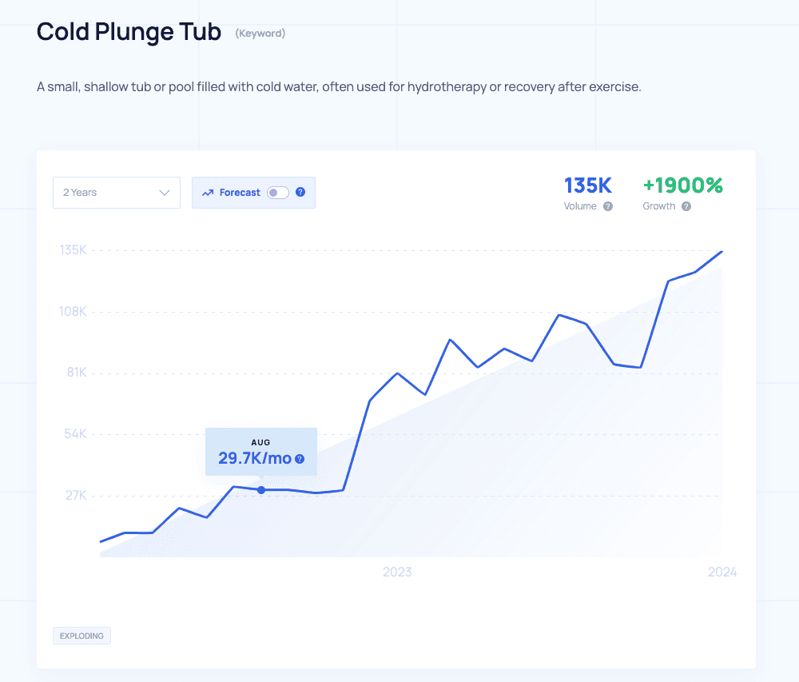This screenshot has width=799, height=682.
Task: Click the help icon next to Forecast
Action: coord(300,193)
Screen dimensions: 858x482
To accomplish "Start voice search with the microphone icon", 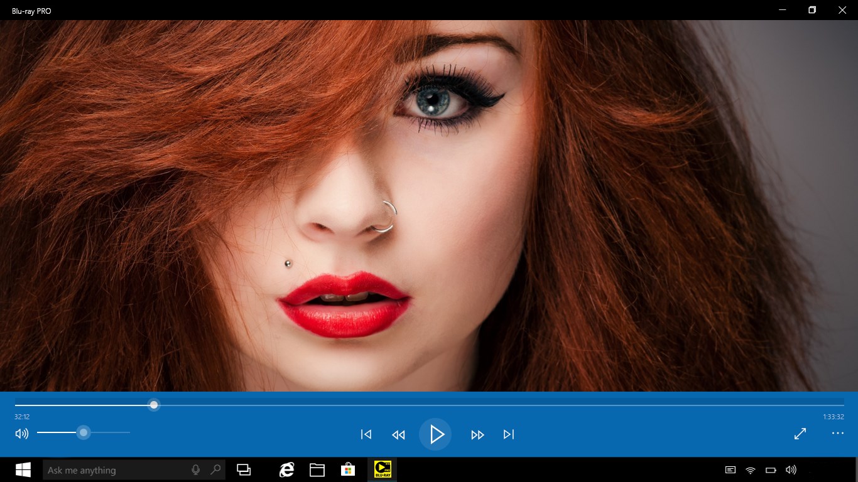I will [x=196, y=469].
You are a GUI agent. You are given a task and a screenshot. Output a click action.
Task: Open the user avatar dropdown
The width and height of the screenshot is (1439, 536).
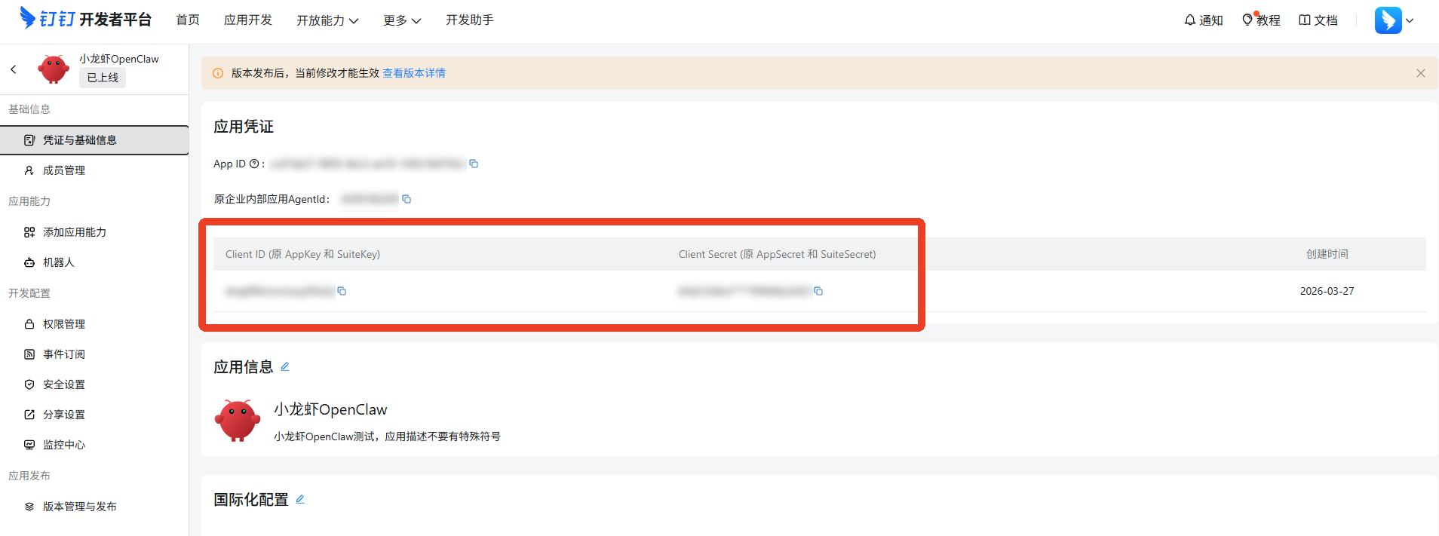click(x=1394, y=20)
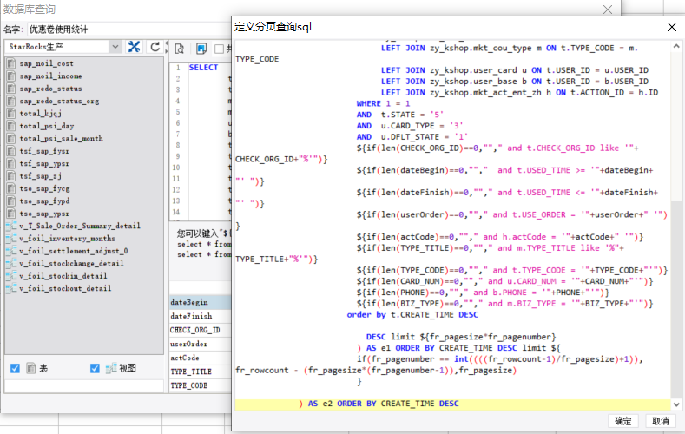Viewport: 685px width, 434px height.
Task: Click the 名字 query name field
Action: (130, 29)
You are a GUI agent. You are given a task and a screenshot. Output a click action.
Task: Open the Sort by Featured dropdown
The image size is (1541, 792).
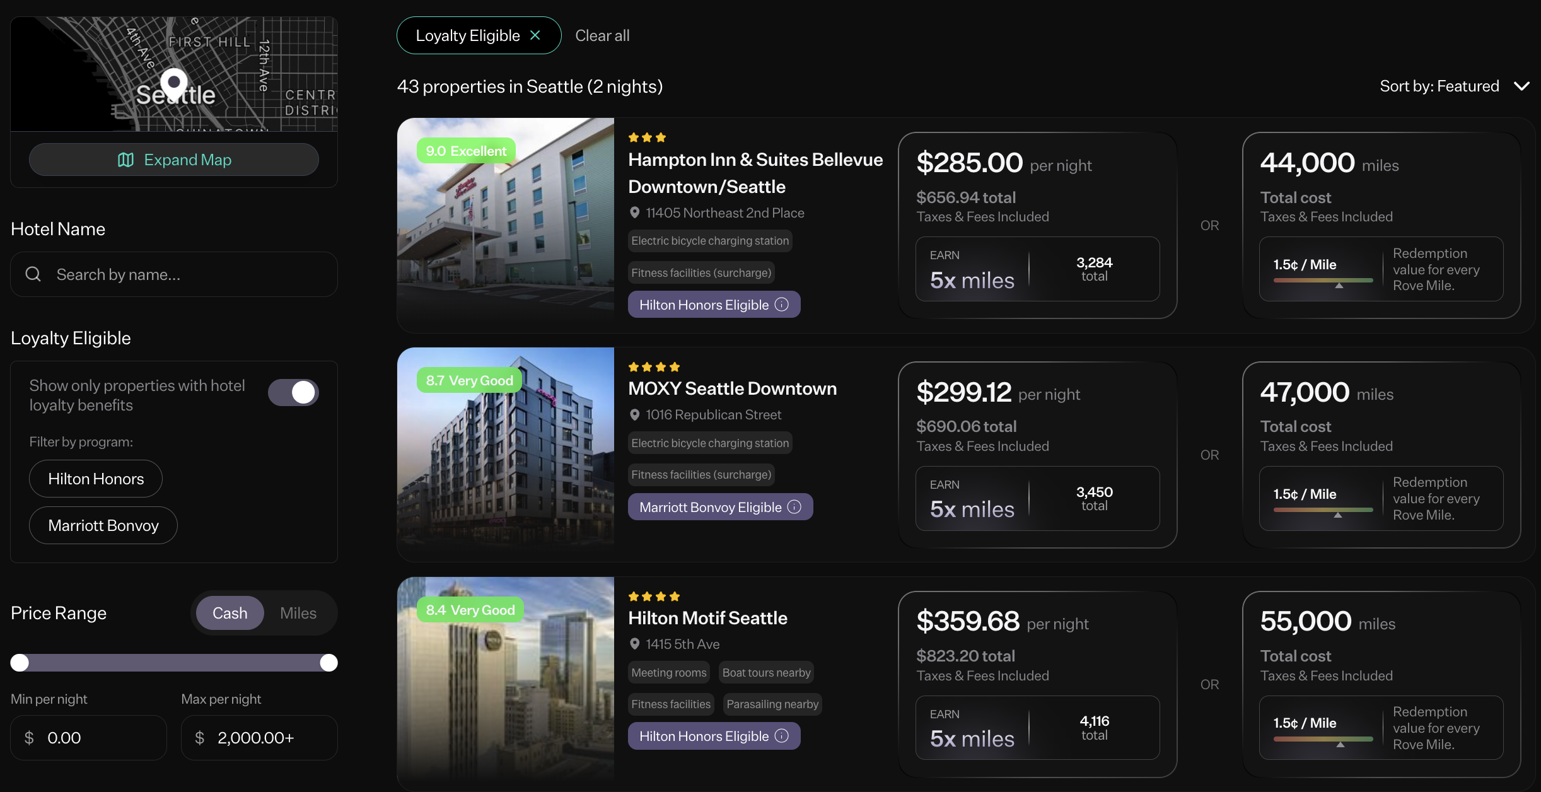1457,86
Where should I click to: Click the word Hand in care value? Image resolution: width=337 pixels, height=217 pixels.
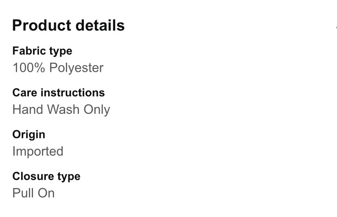[28, 109]
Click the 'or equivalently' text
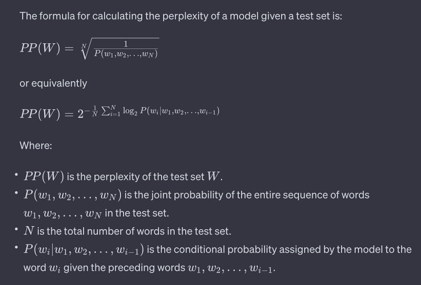The width and height of the screenshot is (421, 285). tap(53, 83)
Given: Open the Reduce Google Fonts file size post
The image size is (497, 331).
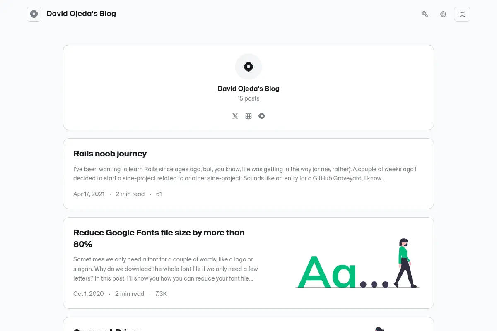Looking at the screenshot, I should coord(159,238).
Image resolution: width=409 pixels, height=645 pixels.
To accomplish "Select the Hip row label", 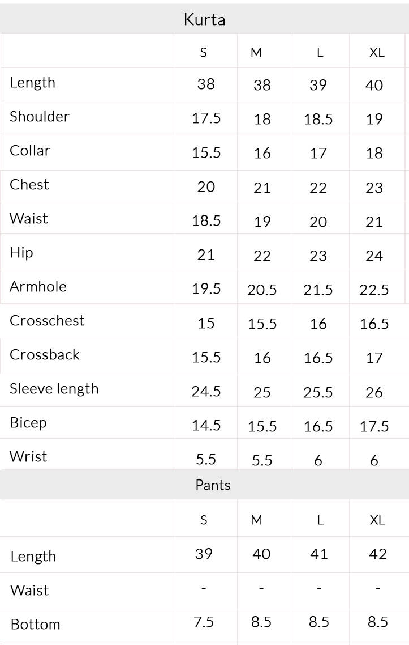I will [x=21, y=253].
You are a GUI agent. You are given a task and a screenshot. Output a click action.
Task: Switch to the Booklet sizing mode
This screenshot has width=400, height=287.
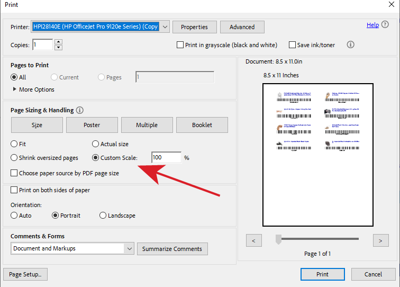click(202, 125)
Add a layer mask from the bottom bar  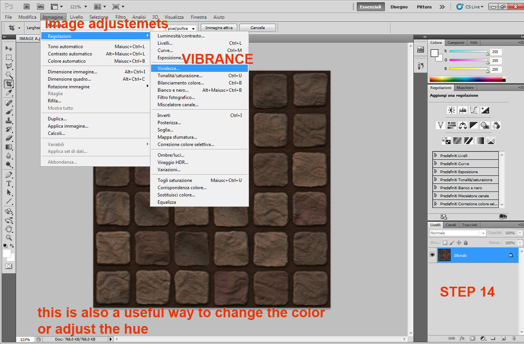(472, 338)
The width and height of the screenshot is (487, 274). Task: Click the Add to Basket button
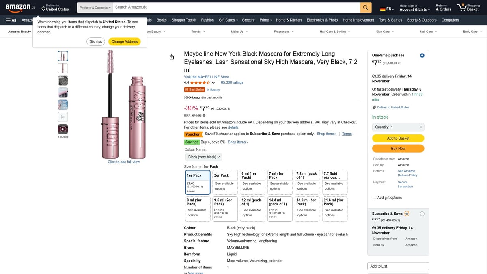click(x=398, y=138)
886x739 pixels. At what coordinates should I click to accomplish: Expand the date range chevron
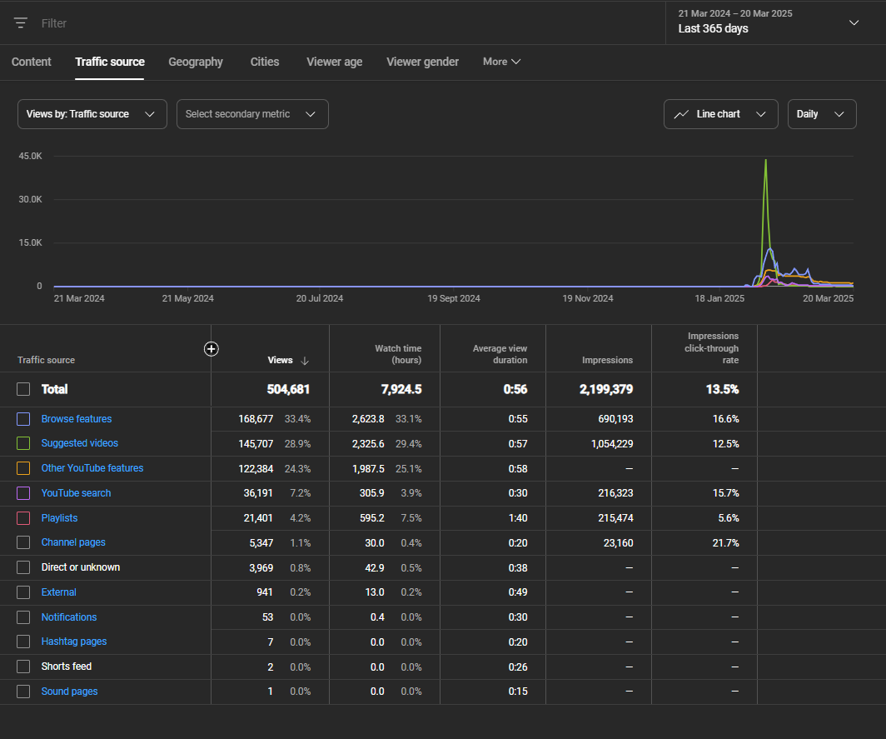click(x=854, y=22)
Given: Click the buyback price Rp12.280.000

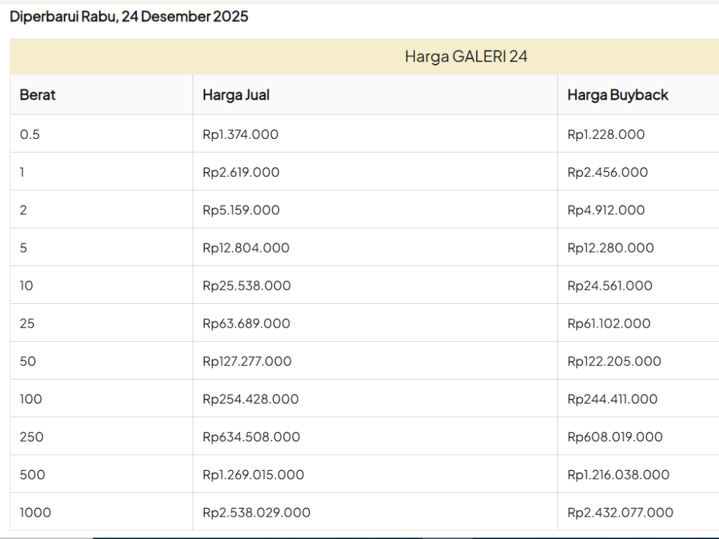Looking at the screenshot, I should tap(610, 248).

===============

## Exercise prompt
Pull every line containing the word "dropdown" out of the material.

## Output
Task: Open the user avatar dropdown
Task: Open the Sort by Featured dropdown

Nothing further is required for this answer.